Researchers to marketers: don't mount the business cycle

  • Brand
  • March 19, 2012
  • StopPress Team
Researchers to marketers: don't mount the business cycle

One of the perennial bug-bears of the marketing industry is the fact that it's often seen by the bean counters as a cost to be cut in times of economic hardship, rather than an investment that will pay off when things pick up. And, according to the research of a top marketing professor who’ll be speaking in Hamilton on Friday March 30 as part of the Excellence in Practice seminar series offered by Corporate and Executive Education at Waikato Management School, billions of dollars of shareholder value are destroyed each year by companies that tie their marketing budgets to the business cycle. 

Professor Marnik G. Dekimpe, research professor of marketing at Tilburg University in the Netherlands and professor of marketing at the Catholic University Leuven in Belgium, has looked at how the FCMG industry across a range of countries has responded to the global recession and says the sector has lessons for all businesses.

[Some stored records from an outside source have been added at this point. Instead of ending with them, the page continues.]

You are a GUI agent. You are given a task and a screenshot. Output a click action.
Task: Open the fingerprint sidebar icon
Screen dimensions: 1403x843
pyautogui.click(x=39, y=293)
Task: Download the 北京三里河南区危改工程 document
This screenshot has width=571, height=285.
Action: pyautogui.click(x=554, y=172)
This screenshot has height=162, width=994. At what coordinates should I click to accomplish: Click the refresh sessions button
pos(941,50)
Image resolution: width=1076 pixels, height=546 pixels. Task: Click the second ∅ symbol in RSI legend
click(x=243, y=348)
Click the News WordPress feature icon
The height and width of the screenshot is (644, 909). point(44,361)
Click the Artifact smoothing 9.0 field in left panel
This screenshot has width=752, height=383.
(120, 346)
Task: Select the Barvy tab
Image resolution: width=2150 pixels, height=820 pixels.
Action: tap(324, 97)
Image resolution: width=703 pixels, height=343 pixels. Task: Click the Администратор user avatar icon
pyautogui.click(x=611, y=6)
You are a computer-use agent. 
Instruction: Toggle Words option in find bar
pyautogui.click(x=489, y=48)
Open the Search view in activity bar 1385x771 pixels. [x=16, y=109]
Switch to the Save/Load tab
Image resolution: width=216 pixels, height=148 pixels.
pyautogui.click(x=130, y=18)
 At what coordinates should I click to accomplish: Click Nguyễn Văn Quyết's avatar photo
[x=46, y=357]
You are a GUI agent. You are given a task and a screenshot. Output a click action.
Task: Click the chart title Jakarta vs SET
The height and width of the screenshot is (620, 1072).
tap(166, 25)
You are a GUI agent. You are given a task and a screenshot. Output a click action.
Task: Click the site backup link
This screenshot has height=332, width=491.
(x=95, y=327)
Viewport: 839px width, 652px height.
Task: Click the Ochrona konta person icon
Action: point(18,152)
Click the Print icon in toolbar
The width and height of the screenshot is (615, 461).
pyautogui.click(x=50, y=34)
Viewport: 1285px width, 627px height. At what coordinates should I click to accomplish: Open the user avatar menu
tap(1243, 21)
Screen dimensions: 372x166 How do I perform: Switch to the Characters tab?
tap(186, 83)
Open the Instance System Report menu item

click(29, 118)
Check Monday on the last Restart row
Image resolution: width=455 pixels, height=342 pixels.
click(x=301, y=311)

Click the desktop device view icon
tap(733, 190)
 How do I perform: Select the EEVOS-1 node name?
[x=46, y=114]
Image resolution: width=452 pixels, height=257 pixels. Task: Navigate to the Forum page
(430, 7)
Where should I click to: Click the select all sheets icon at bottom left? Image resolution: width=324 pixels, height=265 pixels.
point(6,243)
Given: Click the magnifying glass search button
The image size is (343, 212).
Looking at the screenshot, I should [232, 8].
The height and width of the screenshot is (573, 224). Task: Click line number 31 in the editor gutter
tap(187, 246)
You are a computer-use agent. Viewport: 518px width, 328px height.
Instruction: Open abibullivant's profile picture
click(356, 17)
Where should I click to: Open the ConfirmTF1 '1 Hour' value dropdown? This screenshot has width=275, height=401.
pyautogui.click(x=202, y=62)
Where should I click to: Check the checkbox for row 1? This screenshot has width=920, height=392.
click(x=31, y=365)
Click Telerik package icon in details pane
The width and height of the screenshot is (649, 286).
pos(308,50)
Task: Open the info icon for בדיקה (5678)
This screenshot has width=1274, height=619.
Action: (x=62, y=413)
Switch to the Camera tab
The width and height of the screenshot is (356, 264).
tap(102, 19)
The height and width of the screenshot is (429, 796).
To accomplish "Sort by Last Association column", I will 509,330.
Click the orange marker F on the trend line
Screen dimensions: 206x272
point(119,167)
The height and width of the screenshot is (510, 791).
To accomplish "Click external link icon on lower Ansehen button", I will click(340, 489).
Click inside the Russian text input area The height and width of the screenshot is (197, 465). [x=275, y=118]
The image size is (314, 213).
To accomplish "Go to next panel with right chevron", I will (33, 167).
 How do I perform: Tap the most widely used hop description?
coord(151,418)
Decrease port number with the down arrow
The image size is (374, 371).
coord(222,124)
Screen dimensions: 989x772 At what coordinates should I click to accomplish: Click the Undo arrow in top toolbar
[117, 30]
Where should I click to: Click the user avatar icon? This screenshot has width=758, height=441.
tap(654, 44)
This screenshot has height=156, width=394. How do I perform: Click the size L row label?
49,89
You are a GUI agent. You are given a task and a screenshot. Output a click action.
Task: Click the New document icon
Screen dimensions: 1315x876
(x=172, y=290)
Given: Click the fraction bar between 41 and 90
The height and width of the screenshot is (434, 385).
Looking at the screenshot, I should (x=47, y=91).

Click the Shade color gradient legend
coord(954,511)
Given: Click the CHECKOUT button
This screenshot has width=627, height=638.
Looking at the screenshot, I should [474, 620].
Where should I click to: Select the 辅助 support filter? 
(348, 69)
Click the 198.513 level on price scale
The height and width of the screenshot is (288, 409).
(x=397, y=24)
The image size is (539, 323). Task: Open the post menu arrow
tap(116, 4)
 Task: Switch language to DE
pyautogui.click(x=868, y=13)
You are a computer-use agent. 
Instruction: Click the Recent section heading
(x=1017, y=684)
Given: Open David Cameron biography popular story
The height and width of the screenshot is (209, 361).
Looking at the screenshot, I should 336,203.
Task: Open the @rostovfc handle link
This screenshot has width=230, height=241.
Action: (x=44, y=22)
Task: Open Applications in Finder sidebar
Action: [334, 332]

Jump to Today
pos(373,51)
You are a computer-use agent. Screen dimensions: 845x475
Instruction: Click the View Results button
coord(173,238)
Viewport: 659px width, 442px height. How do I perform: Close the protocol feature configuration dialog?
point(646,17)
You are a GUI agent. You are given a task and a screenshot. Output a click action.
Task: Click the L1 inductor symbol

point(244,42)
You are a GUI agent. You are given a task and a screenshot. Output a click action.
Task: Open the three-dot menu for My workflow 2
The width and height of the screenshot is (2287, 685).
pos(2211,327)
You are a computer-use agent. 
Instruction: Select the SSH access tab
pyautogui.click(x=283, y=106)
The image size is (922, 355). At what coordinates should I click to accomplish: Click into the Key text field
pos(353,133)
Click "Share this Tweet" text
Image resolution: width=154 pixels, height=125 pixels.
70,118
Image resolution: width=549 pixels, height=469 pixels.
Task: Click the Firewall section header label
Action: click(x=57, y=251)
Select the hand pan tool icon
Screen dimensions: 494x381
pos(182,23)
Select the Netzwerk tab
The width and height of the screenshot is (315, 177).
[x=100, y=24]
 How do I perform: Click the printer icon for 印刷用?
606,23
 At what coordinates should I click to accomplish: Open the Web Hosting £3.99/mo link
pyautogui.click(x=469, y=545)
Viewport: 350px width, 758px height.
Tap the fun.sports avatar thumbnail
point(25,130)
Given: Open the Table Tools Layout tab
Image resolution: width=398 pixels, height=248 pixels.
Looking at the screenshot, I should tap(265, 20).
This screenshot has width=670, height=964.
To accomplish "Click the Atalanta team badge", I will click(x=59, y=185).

“We studied the stock price performance of 26 global companies over a 25 year period and found that annual growth in shareholder value for companies that do not tie their advertising investments to the business cycle is 1.3 percent higher compared with companies that do let their advertising investments depend on the business cycle.”

Dekimpe says firms need to be proactive to achieve increased brand success and shareholder value in difficult times.

“Having a solid marketing strategy before the recession hits is crucial to a company’s survival,” he says. “And it’s important to see marketing tools as strategic investments, rather than short-run costs that can easily be cut when the going gets tough. Our research shows that the common practice of cutting back on marketing support during a recession actually exacerbates the negative impact of the economic downturn, both during and after the recession itself.”

Market research is a prime example, he says.

“Your brand is your most valuable asset,” he says. “In bad economic times it’s more difficult to convince consumers to buy your higher-priced brand, and this is where market research can help, by optimally matching your brand with consumer needs. Yet for many companies market research is one of the first casualties of a recession.”

Better, he says, to use the recession as an opportunity to pull ahead of short-sighted competitors by focusing on activities that keep your customers satisfied—and loyal.

Professor Dekimpe will be joined by another leading marketing researcher, Professor Wagner A. Kamakura, Ford Motor Co. global marketing professor at the Fuqua School of Business at Duke University. His presentation will focus on the wider environment, looking at how household budget expenditure patterns change during economic contractions and expansions.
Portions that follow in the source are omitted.